Réunion du 13 mars 2013 à 9h30
Commission des affaires étrangères

Benoît Muracciole, président d'Action sécurité éthique républicaines :

Au sujet de la Chine, il convient de rappeler que si son budget militaire est d'environ 80 milliards d'euros pour 2013, celui des États-Unis dépasse les 2 milliards par jour.

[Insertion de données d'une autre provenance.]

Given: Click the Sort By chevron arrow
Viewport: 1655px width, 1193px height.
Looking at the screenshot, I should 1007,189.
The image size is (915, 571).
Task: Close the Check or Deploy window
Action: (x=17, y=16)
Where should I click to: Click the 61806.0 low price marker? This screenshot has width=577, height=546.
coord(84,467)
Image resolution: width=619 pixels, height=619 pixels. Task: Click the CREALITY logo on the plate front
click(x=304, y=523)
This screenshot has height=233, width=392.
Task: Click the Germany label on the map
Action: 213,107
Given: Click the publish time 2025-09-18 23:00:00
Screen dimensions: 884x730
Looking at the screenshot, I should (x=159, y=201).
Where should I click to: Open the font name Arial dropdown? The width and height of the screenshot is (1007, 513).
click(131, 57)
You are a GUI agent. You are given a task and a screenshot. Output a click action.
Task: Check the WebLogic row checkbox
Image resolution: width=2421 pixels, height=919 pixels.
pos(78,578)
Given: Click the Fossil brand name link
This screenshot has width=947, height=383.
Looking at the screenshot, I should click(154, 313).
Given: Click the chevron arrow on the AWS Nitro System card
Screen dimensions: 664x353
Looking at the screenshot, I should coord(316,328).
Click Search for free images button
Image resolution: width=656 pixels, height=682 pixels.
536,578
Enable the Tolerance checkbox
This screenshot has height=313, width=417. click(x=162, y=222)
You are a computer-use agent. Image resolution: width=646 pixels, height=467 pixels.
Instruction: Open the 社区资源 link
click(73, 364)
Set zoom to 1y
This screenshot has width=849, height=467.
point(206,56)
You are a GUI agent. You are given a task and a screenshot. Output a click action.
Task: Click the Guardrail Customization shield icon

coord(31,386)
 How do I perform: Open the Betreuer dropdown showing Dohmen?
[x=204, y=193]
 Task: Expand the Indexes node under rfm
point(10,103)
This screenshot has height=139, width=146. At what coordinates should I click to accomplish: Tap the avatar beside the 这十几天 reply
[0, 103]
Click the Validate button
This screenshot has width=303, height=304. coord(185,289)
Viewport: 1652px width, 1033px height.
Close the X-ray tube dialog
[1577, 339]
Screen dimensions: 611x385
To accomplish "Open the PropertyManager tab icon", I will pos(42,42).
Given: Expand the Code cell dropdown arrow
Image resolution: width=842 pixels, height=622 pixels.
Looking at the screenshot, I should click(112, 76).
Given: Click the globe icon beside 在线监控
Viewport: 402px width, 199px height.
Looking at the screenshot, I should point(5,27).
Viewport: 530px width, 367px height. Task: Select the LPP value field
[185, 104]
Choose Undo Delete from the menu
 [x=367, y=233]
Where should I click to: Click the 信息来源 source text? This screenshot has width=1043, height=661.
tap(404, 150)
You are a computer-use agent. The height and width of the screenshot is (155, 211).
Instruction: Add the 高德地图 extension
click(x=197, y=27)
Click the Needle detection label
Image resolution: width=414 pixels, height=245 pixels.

Qu'en est-il des cinq membres permanents du Conseil de sécurité ? Le projet de traité a été soutenu à l'origine par deux d'entre eux : la Grande-Bretagne, puis la France en 2006. Les Russes ont reçu les ONG, ce qu'ils ne faisaient jamais auparavant : cela montre qu'ils se soucient désormais de leur image en la matière. En réalité, les Russes craignent de signer un traité dont ils n'auraient pas tout compris et qui les pénalise par rapport aux autres États. À notre sens, si la Chine, la France, la Grande-Bretagne et les États-Unis signent le traité, la Russie fera de même. Quant aux États-Unis, si on laisse de côté l'épisode malheureux de juillet 2012, leur président a été invité en 1999 à entamer des discussions sur un code de conduite international et les critères actuels sont presque tous déjà inclus dans leur législation. Leur seul problème est intérieur. La National Rifle Association, qui revendique plus de quatre millions de membres, en compte en réalité plutôt trois : sa communication est efficace et la confusion qu'elle a entretenue entre la détention intérieure et le contrôle du commerce des armes lui a permis de récolter de grosses sommes, mais elle perd beaucoup de terrain. De plus, ses adeptes gêneront d'autant moins les négociations à New York qu'ils sont focalisés sur la dimension intérieure depuis le massacre de Newtown. En somme, le contexte historique est plutôt favorable.

Des sanctions seront prévues pour les individus. Au niveau des États, la pression des pairs est efficace, même si elle l'est moins que l'on ne le voudrait. J'étais en Afrique du Sud lorsque la mobilisation de la société civile sud-africaine a permis, sans traité, de faire rebrousser chemin au bateau chinois chargé d'armes destinées à Robert Mugabe. Mais la ratification ne fera pas surgir du jour au lendemain un justicier héroïque : le processus dont nous parlons sera long.

En ce qui concerne la transparence, nous, ONG, avons suscité en 2006 la création à l'Assemblée nationale d'un groupe d'études que nous aimerions faire renaître. Nous comptons sur votre aide, car le dialogue entre parlements et gouvernements est essentiel. Au regard des outils analogues existant à l'étranger, la Commission interministérielle pour l'étude des exportations de matériels de guerre – la CIEEMG – fonctionne de manière satisfaisante ; mais, une fois son travail accompli, vient le moment de la décision politique, qui nous paraît parfois contestable. De ce point de vue, le Parlement pourrait contribuer à redresser la barre.

Vaut-il mieux un traité universel mais faible, ou un traité ferme mais peu fédérateur ? Nous en discutions il y a plus de vingt ans avec des ONG qui prônaient l'arrêt de la production, dont nous ne voyions pas bien l'intérêt. Car l'esprit, ici, n'est pas celui des conventions d'Ottawa ou d'Oslo : notre logique est inclusive. Nous avons besoin des principaux exportateurs d'armes au monde. Et comme le disait Barbara Frey, rapporteuse spéciale de l'ONU chargée de la question de la prévention des violations des droits de l'homme commises à l'aide d'armes de petit calibre et d'armes légères, un accord modeste au niveau onusien a un effet très important sur le terrain. L'un des chefs coutumiers de l'Ituri, au nord-est de la RDC, me confiait que la présence des armes donnait aux jeunes un sentiment de toute-puissance, de sorte que les problèmes de violence envers les femmes ou les enfants ne pouvaient plus être résolus comme ils l'étaient auparavant. A contrario, lorsque les armes se taisent, la parole émerge et il devient possible de résoudre les conflits. La position radicale qui consiste à réclamer l'arrêt de la production, ou à refuser le traité sous prétexte qu'il n'est pas parfait, peut faire plaisir à certaines ONG mais sera sans effet sur le respect des droits de l'homme et la protection des populations civiles sur le terrain.